Минуло почти десять лет с тех пор, как большинство художников группы приехали в Париж и записались в Академию Сюиса или студию Глейра. В 1872 году, не имея постоянных посредников или надежной перспективы регулярных продаж, группа, похоже, приблизилась скорее к тому, чтобы распасться, нежели к тому, чтобы консолидироваться, тем более что у всех художников так или иначе уже сложилась вполне обеспеченная личная жизнь.
Осенью того года и Писсарро, и Моне уехали из Парижа. Писсарро жил теперь в Понтуазе, полудеревенском средневековом городке на реке Уазе, где, несмотря на близость серной фабрики, все еще сохранились огороды и сады, а также мельницы, на которых мололи местное зерно. Семье пришлось покинуть Лувесьенн: их дом так серьезно пострадал во время войны, что стоимость ремонта была не по карману. Впрочем, Писсарро радовался переезду, потому что любил Понтуаз, где извилистые тропинки, вьющиеся по склонам лесистых холмов, заштрихованных террасами виноградников, предлагали ему широкий выбор очаровательных меняющихся перспектив, расцвеченных яркими пятнами красных крыш и густой зеленой листвы.
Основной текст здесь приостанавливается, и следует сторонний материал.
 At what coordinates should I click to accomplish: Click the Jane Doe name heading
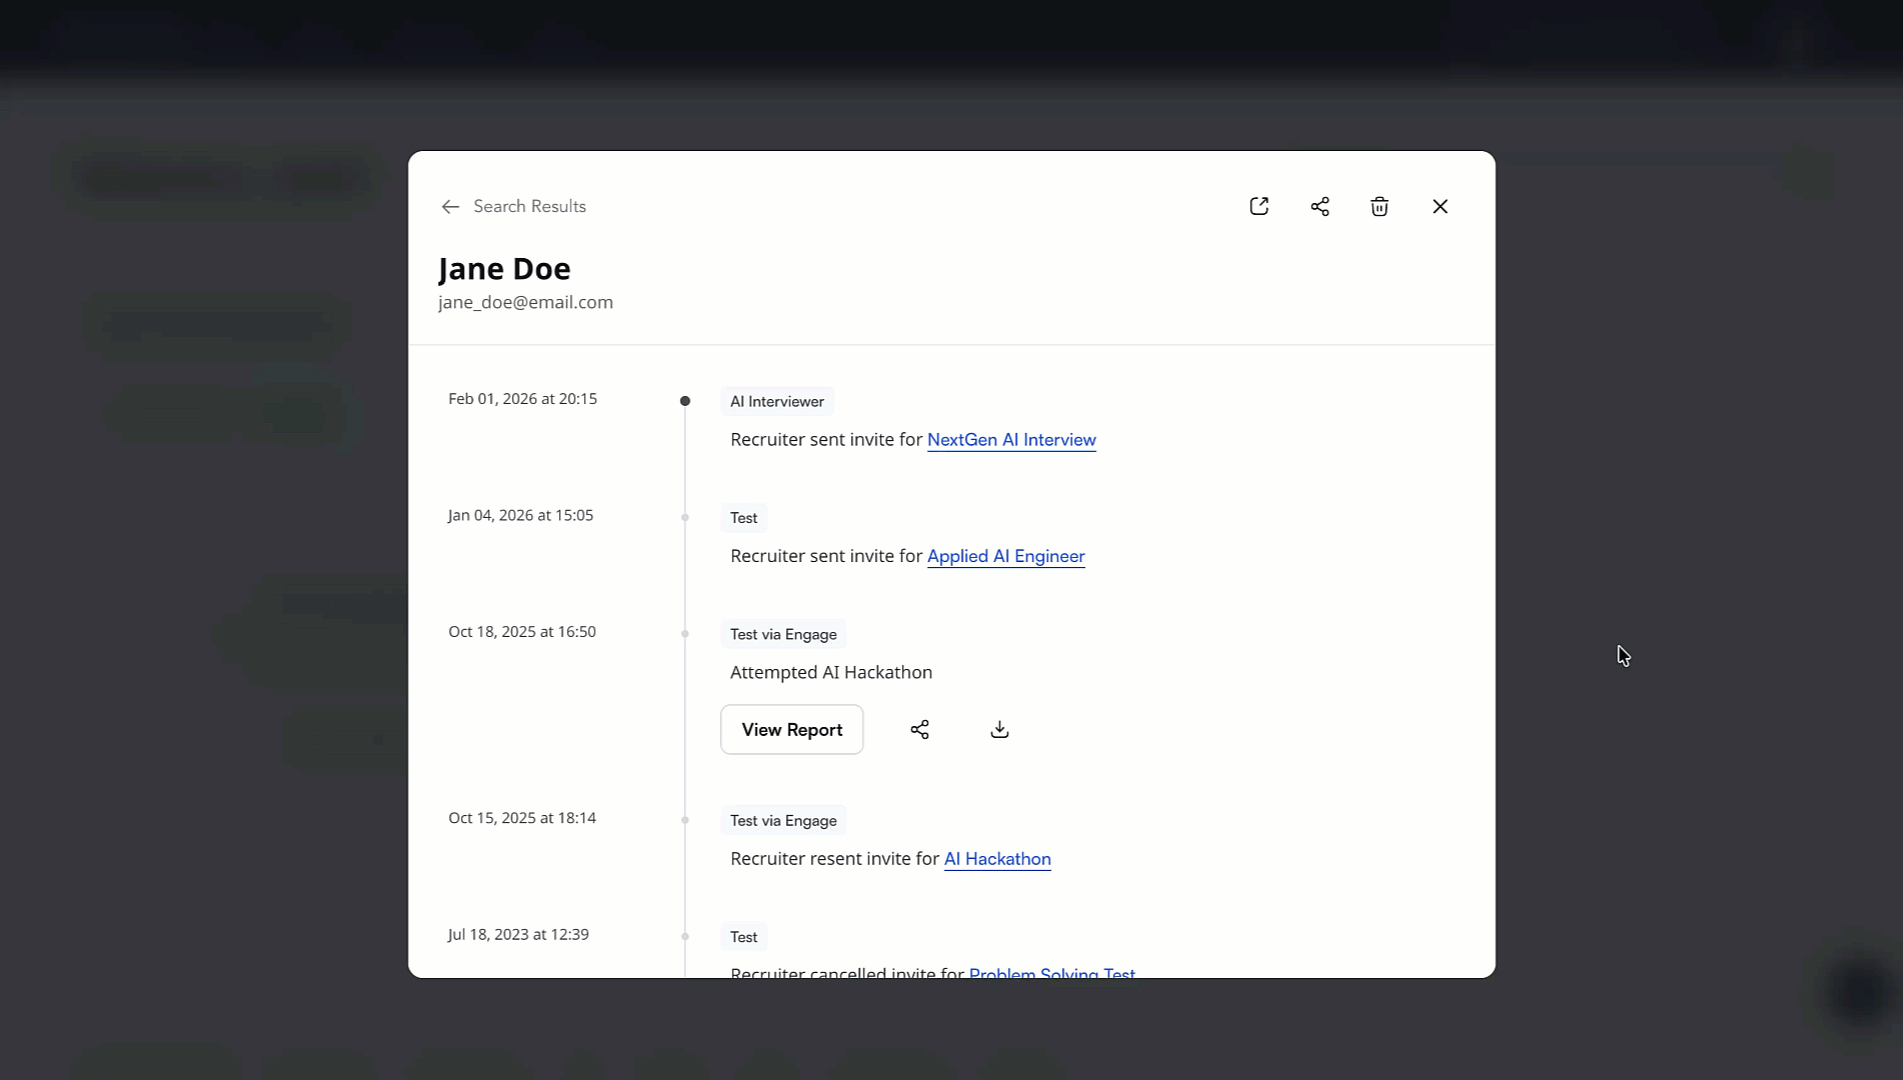504,268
Однако, не желая исчезать из поля зрения Дюран-Рюэля и других комиссионеров, Писсарро также снял студию в районе Пигаль. Бывая в Париже, он ночевал там и много часов проводил в кафе «Гербуа», молчаливо слушая Мане и других и лишь изредка вставляя тщательно обдуманное слово. Когда порой объявлялся Сезанн в своих грязных голубых брюках, он находил там Писсарро, всегда готового поговорить с ним.
Сезанн с Гортензией теперь воспитывали сына. Поль родился 4 января 1872 года в их доме в районе Жюсьё, где спозаранку начинали катать по булыжной мостовой бочки с вином. Шум стоял такой, что и мертвого мог бы разбудить. Когда из Экса навестить их приехал друг детства Сезанна Ашиль Эмперер (карлик, чья голова напоминала Сезанну вандейковского всадника), он был потрясен их отшельнической жизнью. Ему показалось, что «Сезанн всеми покинут. Такое впечатление, будто у него не осталось ни одного понимающего друга».
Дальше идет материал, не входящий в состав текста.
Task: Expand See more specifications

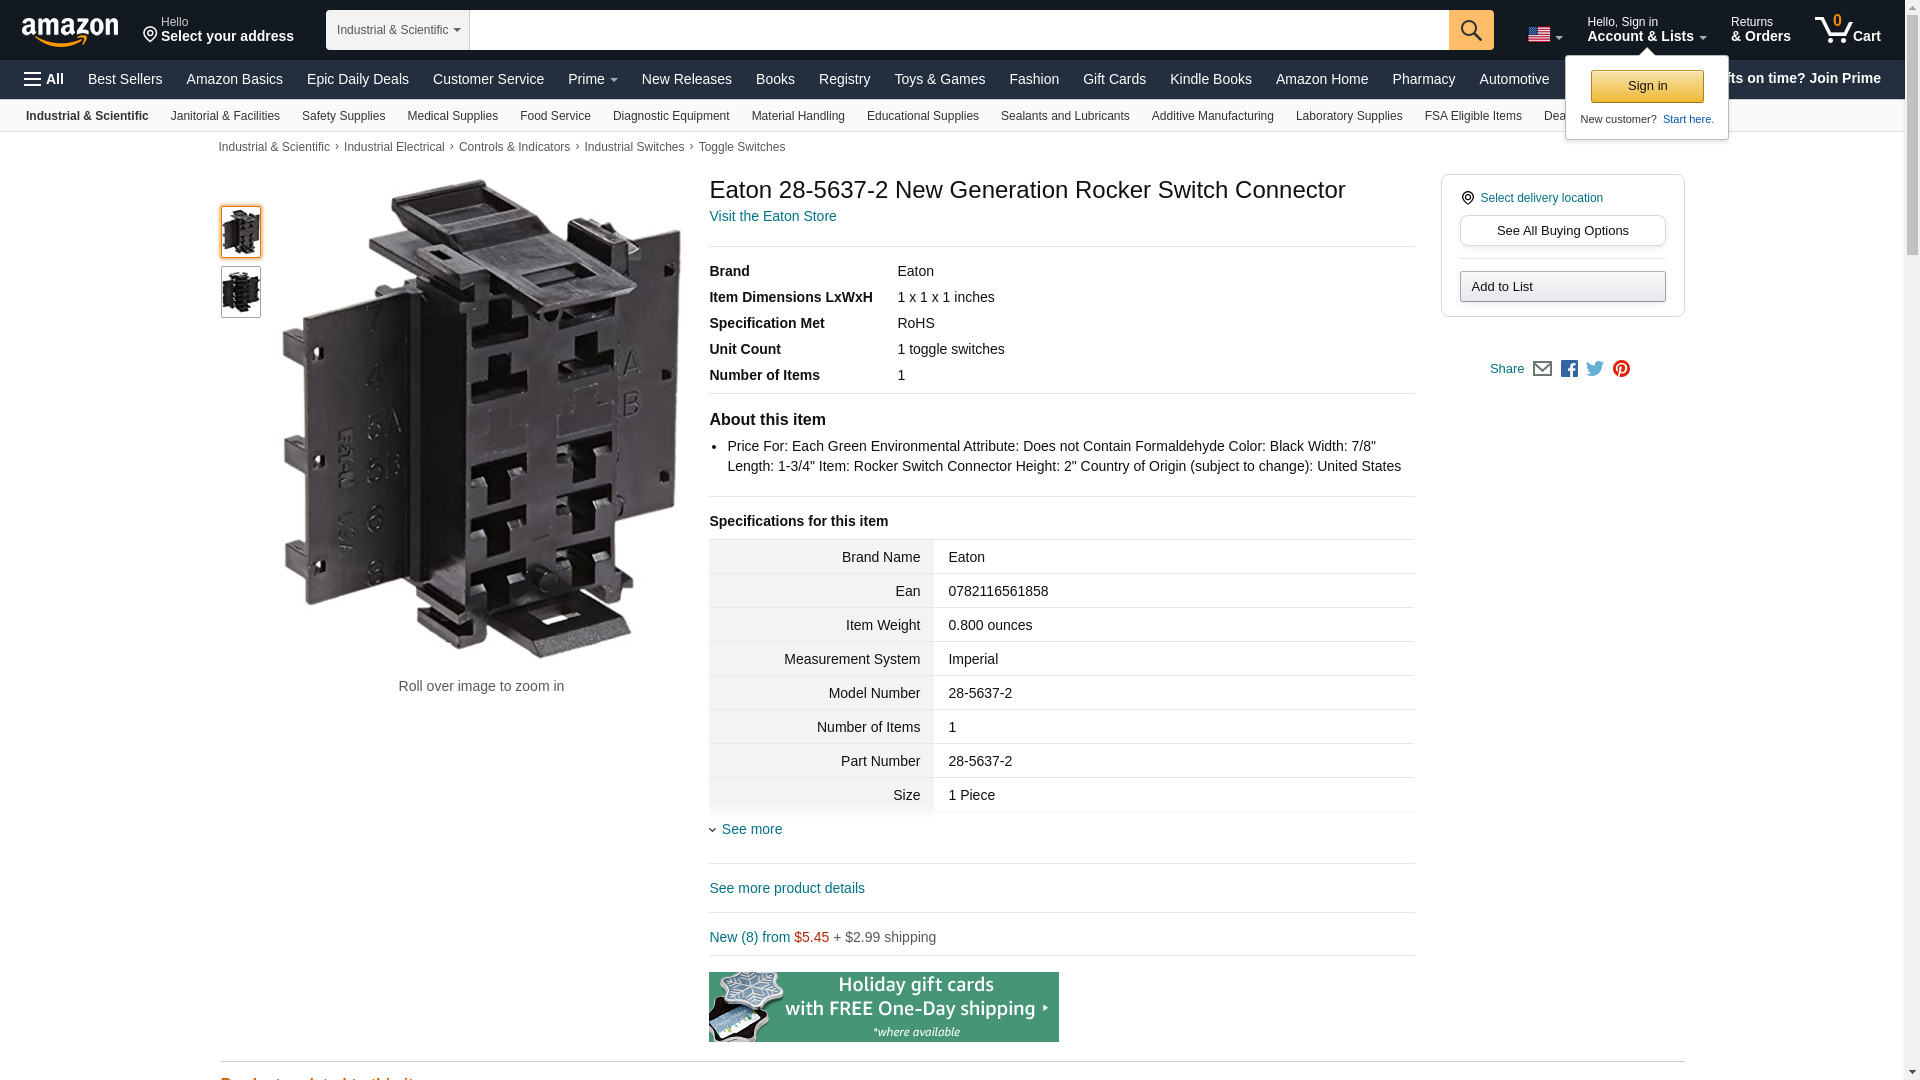Action: (x=751, y=829)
Он больше не ездил в Экс, тем более теперь – отец не должен был узнать о рождении Поля. Но в лице Писсарро Сезанн все-таки преданного друга сохранил. В кафе «Гербуа» тот представил его Полю Гаше, врачу-гомеопату, блестящему эксцентричному человеку с пугающе бледной кожей и крашеными желтыми волосами. Той весной доктор Гаше купил большой загородный дом для себя и своей семьи в Овере, напротив Понтуаза, на другом берегу реки. (Через несколько лет Ван Гог будет писать там его портрет, заметив, что у Гаше даже руки «цвета бледно-розовой гвоздики».)
Гаше специализировался на тревожных предсказаниях: он объявил, например, что друг Ренуара, молодой журналист Жорж Ривьер, должен готовиться к страшной смерти в двадцатипятилетнем возрасте от гангрены лицевых костей. «Гаше всегда абсолютно уверен в своих предсказаниях», – отмечали его знакомые. (Или, возможно, у него было такое странное чувство юмора.) В то же время он был сострадательным, добрым и так же, как Писсарро, прекрасно понимал детей.
Писсарро пригласил Сезанна с Гортензией и Полем погостить у него в Понтуазе, откуда они могли съездить в Овер навестить доктора Гаше. И Сезанн, и Гортензия прекрасно ладили с Жюли, а Сезанн обожал добродушно поддразнивать детей Писсарро, которые навсегда запомнили его «большие черные глаза, начинающие бешено вращаться в глазницах при малейшем волнении».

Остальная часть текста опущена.